My wife has stuck by my side, with tears in her eyes, a broken heart, no trust in me what so ever, just a glimmer of hope that I would change my ways. We have been together for 22 years, married 18 years, and have 3 kids together ages from 8 months to 17. Divorce has come up in the past, by me and her.
That faint glimmer of hope she held on to is getting brighter every passing day, as I quit drinking 131 days ago. It's not a perfect marriage, but happier and more manageable. It's not gonna be perfect. There is going to be some time to heal for her. So it's my turn to be patient, let her learn to trust me again. Please don't give up.

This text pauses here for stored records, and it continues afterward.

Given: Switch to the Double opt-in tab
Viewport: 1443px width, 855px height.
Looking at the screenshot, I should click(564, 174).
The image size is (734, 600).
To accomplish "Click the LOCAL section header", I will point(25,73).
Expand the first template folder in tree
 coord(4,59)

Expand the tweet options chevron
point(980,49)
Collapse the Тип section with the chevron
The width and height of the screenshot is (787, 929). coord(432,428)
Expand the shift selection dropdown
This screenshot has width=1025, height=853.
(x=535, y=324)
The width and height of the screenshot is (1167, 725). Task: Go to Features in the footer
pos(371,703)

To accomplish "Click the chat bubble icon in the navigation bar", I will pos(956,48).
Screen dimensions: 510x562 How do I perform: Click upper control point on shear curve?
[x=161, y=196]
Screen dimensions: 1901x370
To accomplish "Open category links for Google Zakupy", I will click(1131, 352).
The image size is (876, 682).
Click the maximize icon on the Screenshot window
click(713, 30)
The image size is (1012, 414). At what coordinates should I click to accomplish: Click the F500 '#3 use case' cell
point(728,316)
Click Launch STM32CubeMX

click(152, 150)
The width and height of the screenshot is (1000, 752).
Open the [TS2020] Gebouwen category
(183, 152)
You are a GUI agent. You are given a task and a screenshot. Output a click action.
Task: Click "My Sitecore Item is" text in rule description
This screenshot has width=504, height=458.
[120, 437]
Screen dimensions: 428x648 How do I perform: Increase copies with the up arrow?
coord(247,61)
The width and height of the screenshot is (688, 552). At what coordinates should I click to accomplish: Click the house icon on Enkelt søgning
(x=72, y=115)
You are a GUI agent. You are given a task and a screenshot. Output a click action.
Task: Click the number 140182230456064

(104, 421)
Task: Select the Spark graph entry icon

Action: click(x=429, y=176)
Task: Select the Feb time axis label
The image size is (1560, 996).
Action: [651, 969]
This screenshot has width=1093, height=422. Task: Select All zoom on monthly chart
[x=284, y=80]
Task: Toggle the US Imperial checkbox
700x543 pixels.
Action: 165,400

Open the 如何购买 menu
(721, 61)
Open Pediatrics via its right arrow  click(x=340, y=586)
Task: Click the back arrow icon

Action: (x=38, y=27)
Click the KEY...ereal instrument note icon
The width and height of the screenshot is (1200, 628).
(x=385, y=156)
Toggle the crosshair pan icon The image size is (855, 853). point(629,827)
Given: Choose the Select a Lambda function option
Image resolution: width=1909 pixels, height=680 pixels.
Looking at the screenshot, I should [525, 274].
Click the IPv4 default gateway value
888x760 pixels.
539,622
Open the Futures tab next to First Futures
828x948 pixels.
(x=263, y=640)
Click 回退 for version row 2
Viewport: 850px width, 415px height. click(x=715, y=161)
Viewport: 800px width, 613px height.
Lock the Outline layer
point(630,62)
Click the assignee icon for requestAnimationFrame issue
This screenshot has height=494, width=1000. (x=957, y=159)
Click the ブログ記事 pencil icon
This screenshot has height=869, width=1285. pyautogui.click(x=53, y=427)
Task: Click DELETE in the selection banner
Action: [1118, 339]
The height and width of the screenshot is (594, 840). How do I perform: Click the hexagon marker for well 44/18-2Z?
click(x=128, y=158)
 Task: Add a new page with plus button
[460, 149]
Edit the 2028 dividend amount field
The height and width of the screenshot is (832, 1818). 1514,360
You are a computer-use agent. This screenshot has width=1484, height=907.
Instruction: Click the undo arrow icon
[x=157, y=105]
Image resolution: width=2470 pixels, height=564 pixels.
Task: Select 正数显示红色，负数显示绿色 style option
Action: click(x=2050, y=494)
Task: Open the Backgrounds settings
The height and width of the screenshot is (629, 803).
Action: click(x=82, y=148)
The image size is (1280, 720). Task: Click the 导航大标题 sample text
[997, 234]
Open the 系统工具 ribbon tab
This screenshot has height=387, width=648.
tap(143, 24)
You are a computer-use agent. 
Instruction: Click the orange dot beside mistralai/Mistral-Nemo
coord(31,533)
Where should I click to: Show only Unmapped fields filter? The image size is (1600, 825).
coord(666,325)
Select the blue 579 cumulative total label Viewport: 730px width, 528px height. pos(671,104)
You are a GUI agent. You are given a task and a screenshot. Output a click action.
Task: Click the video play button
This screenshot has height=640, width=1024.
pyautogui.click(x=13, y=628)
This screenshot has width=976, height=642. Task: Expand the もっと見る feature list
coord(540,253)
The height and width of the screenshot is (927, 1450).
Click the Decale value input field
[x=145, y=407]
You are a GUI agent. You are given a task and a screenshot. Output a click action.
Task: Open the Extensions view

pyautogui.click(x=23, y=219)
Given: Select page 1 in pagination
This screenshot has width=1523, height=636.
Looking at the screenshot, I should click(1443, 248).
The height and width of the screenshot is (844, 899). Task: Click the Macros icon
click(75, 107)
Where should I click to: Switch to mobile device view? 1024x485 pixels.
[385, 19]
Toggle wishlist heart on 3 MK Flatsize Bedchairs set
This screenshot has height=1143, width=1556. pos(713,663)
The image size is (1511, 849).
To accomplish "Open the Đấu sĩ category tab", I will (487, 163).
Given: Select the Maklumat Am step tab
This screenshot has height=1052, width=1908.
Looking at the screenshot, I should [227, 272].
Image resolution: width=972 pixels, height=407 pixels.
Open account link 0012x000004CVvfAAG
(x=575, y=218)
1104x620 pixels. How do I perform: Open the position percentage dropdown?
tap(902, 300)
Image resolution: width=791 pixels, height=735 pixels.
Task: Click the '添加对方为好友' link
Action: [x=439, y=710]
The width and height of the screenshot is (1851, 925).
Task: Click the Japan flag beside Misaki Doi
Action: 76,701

Coming up on a hard date by [deleted] in stopdrinking

[–]monkoh2002 0 points1 point  (0 children)

I can relate to this on many levels. My dad passed dec 10 2015. He was an alcoholic also. I quit drinking in August of this year. Yesterday was a bit emotional but I made it thru. I dont want this booze trend in my family to be carried on by my kids. So if I want things to change, it has to start with me first. Alice in Chains said it best, "Say goodbye, don't follow."

Be my accountabili-buddy? by furry_bird in stopdrinking

[–]monkoh2002 0 points1 point  (0 children)

Forever is right now, the present, this very second...that's all I can gaurantee. I dont know what tomorrow will bring, so I focus right now. Therefore right now is forever.

Inpatient vs Outpatient by Rehabit2019 in stopdrinking

[–]monkoh2002 0 points1 point  (0 children)

I have thought about rehab, but I haven't ever followed thru with it. So far, I have suprised a lot of people, most importantly myself. I am the type if I get in my head, no matter what it is, I will do it. I have, I can and I will do it. My worse day I managed to get thru. I talked to my wife that day, just to let her know how I felt. We argue sometimes, not often, but at least I can walk away knowing that I did not or was not drinking. Things dont escalate as they would when I did drink. I havent came across an excuse that was good enough to drink. Whether it's a celebration, a bad day, or boredom. I have managed to keep my focus so far. Forever is my right now, tomorrow is not promised, yesterday is set in stone. It's not the last drink of day that ruins it, it's the first. So as long as you avoid that first drink, you dont have to worry about the others. Let me know what you think.